Temporary duty, or TDY, orders allow soldiers, sailors, airmen and Marines to leave their units for several weeks or months to attend leadership and military skill courses.
While the details still have to be finalized, “my initial information is that TDY to Professional Military Education and Civilian Education System (regardless of location) should be canceled or terminated,” said Army spokeswoman Lt. Col. Alayne Conway, explaining that any exceptions for soldiers would require Department of the Army-level approval.
This means servicemembers will be ordered to return to their home units -- in most cases -- before they complete the course work at the school, according to Pentagon shutdown contingency guidelines.
This is the latest guidance to be released as the Pentagon struggles to predict how long this partial shutdown of the federal government will last.
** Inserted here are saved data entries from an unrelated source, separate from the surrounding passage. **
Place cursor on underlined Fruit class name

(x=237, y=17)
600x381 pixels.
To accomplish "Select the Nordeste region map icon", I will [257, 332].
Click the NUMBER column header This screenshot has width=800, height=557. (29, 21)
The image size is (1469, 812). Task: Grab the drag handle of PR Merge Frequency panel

There will be a few exceptions though, Pentagon officials said. TDY that’s in direct support of operations in Afghanistan may continue, officials said. Also, a soldier that began a course like Airborne School in September and is scheduled to graduate on Friday should be allowed to do so.
However, “if a soldier reported to a PME class on Sept. 25 for a six-month school, that soldier would be returned home,” Conway said.
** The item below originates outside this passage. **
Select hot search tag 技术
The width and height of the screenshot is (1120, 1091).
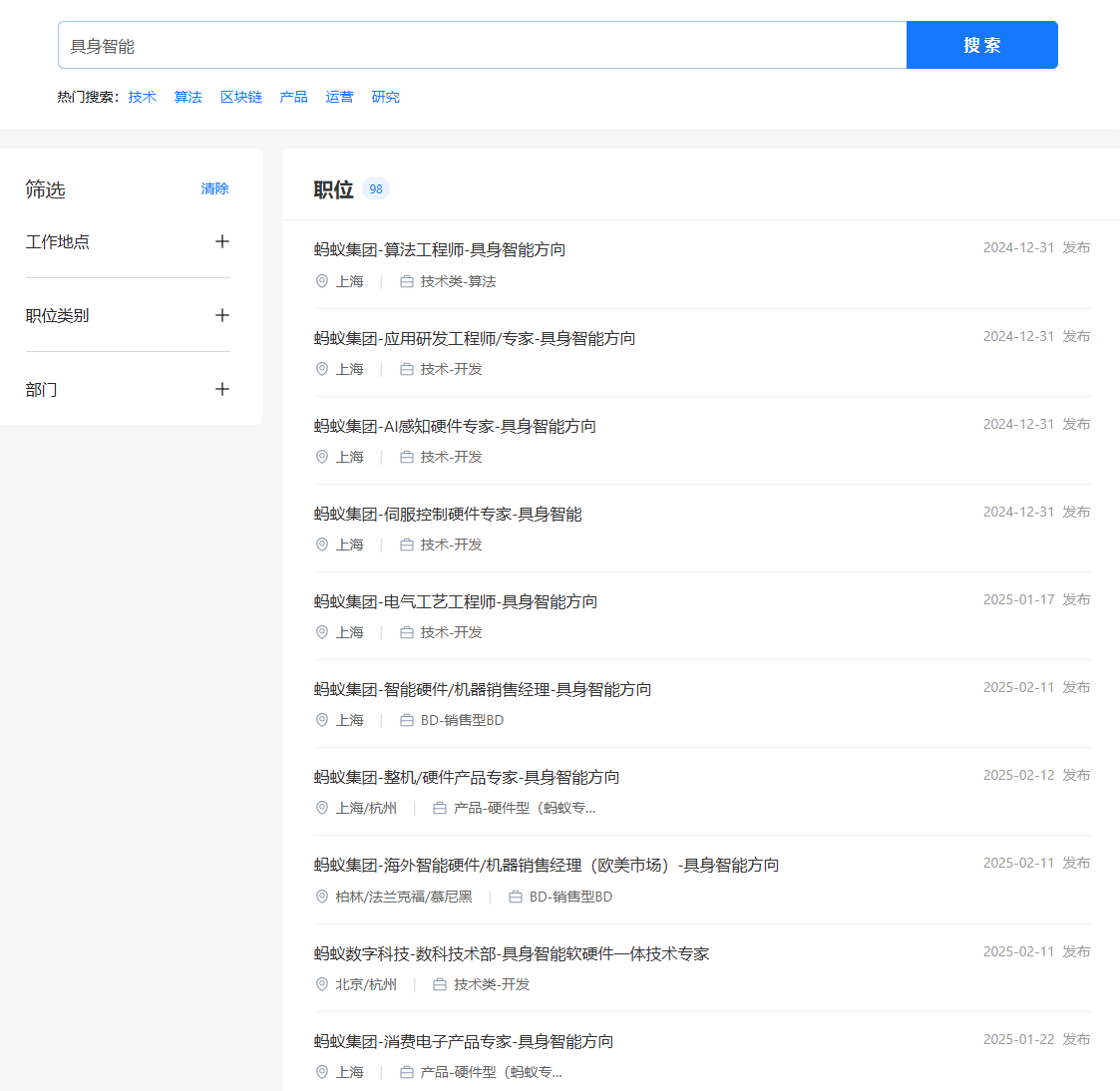(142, 97)
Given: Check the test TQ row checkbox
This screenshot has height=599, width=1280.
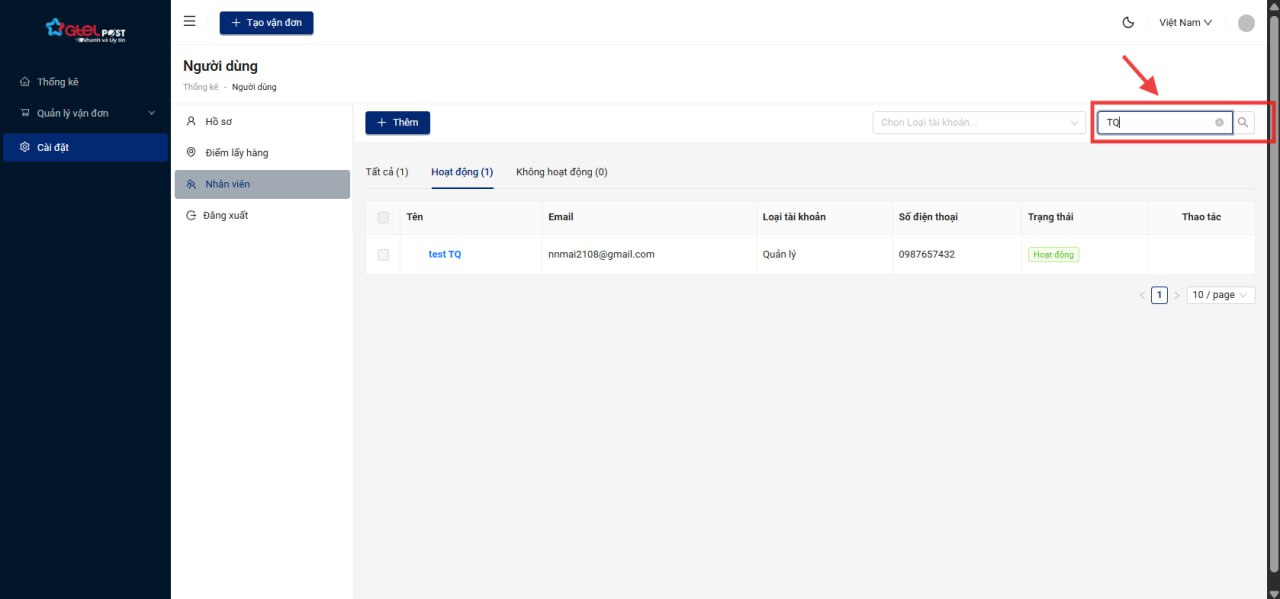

The government officially shut down at midnight Monday after the Republican-led House of Representatives and the Democratic-led Senate failed to reach a compromise on a budget or continuing resolution to fund the government for fiscal 2014.
In addition to thousands of furloughs, the shutdown has also put all Guard and Reserve training, both monthly and annual, on hold until the government is back up and running, according to Army Reserve and National Guard Bureau officials.
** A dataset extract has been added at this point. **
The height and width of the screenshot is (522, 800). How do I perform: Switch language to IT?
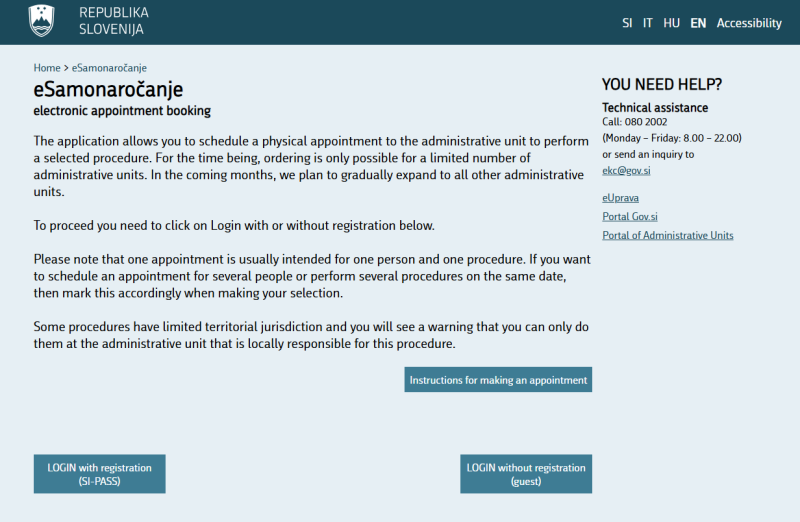[x=647, y=23]

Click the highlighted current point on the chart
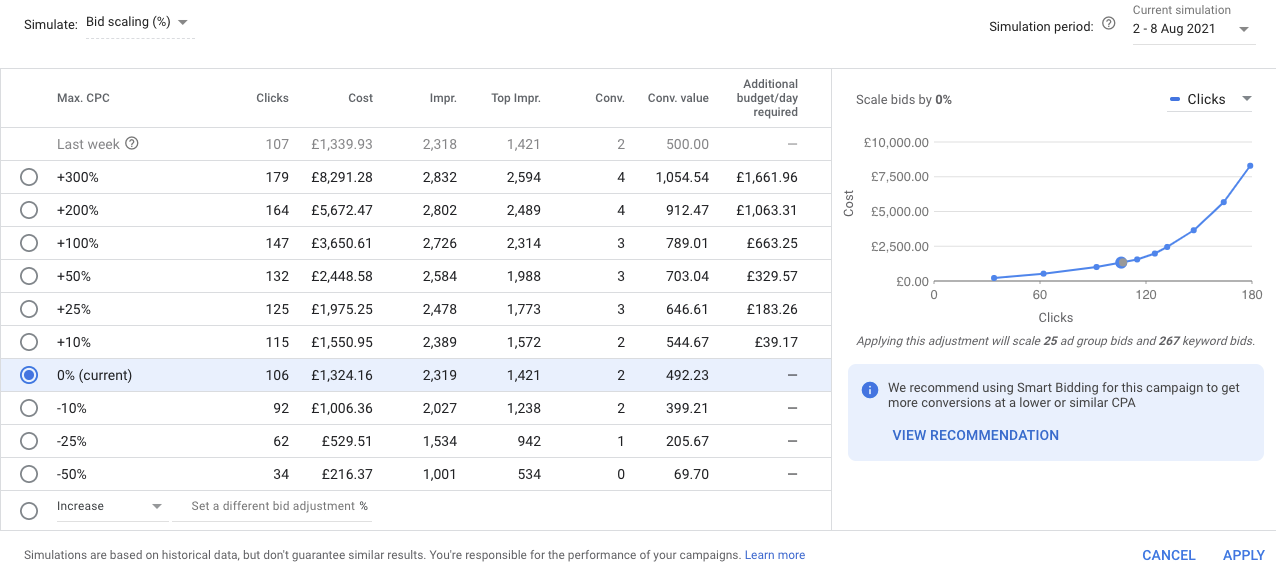[x=1121, y=263]
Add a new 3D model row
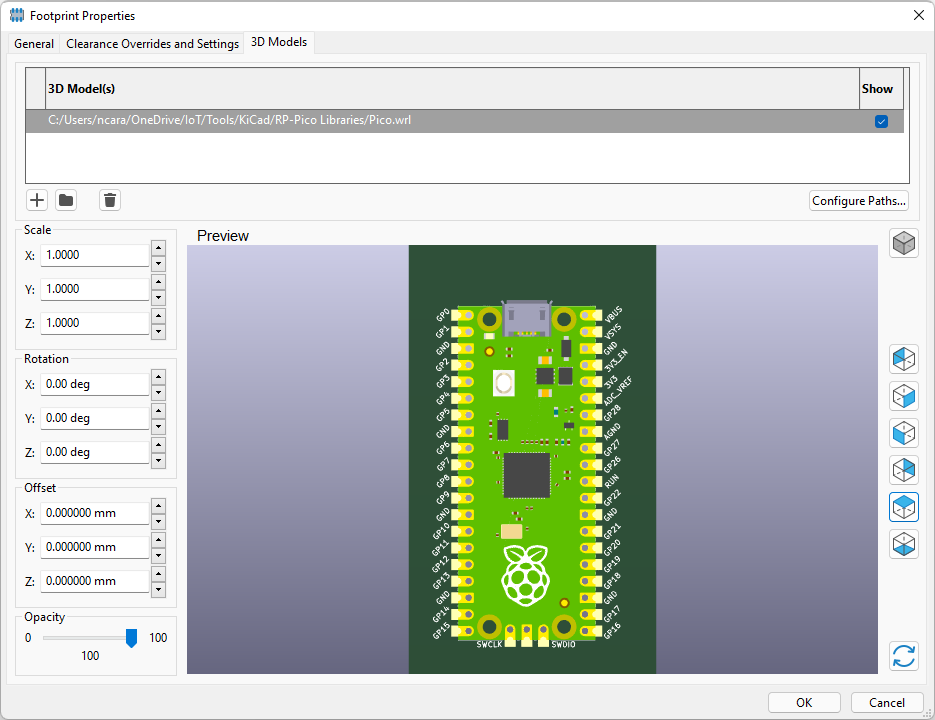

On Tuesday, troops, civilians, contractors and their families started to witness the fallout following the first government shutdown since the mid-1990s.
Servicemembers reported to work on time Tuesday like any other day and are expected to work throughout the government shutdown. Civilians and contractors working for the Defense Department, who were deemed "non-essential," received furlough notices Tuesday morning and will not return to work until the shutdown ends.
All 16,000 civilian workers at the Pentagon were told to report to work Tuesday. Almost half were given furloughs and allowed four hours, for which they will be paid, to clean out their workspaces and turn in office gear, a Pentagon spokesman said.